Mais si certains se disent choqués par ces caricatures, faut-il pour autant bannir toute forme de dérision ? Jusqu’où ira-t-on ? Les albums de Tintin sont censurés, des titres de grands classiques sont rebaptisés — Les Dix Petits Nègres d’Agatha Christie s’intitule désormais Ils étaient dix —, et même Disney range certains de ses dessins animés dans des rubriques « pour adultes » afin de prévenir le public. En 2015, nous étions tous « Charlie », revendiquant le droit au blasphème et à la liberté d’expression. Qu’en est-il aujourd’hui de la liberté d’humour ?

Toujours est-il que faire porter le chapeau à Dorothée, 35 ans après les faits, c’est peut-être un peu excessif, non ? VSD voulait déjà la brûler en place publique en 1993 alors qu'elle était alors au sommet de sa carrière et régnait sur la jeunesse française. Mais aujourd’hui, ne pourrait-on pas la laisser en dehors de ces polémiques ?

Il y a, en 2025, bien d’autres combats à mener, bien d’autres torts à redresser que celui d’un clip oublié de 1988.
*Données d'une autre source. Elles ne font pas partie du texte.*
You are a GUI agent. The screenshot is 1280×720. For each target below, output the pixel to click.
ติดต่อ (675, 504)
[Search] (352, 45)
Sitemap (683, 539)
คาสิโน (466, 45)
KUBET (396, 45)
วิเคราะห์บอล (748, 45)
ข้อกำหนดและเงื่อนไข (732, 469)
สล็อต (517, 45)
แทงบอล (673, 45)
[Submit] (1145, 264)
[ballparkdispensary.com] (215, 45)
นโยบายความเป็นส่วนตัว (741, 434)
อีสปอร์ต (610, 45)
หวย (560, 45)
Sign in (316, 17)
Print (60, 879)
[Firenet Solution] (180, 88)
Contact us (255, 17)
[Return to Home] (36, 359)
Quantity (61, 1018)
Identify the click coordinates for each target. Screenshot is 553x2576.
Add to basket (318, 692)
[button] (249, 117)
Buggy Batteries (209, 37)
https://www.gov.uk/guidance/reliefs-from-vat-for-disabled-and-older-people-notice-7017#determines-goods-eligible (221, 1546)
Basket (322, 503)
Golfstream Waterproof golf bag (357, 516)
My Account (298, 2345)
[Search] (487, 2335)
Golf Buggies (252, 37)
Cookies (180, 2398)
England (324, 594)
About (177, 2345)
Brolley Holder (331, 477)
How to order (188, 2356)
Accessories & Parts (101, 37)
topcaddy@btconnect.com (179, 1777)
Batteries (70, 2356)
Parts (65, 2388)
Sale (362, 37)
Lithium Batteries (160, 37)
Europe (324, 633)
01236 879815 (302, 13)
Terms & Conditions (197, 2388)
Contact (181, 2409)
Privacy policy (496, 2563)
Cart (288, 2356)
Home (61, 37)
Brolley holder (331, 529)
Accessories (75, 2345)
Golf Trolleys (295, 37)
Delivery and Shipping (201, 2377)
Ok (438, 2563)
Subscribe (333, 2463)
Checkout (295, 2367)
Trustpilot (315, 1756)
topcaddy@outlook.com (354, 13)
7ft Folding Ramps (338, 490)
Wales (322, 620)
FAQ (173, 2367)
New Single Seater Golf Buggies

Rappelons que Dorothée a longtemps prôné la tolérance et le partage dans ses émissions.

Elle a mis en avant de nombreuses associations et participé à plusieurs projets caritatifs, comme les Chanteurs sans frontières contre la famine en Éthiopie.

Elle a soutenu le projet Action École, porté par Michel Berger, France Gall et Daniel Balavoine, toujours en faveur de la lutte contre la faim en Afrique.

On la retrouve aussi dans le collectif d’Alice Dona, aux côtés d’autres artistes, pour « La chanson de la vie », en soutien aux femmes du Tiers-Monde.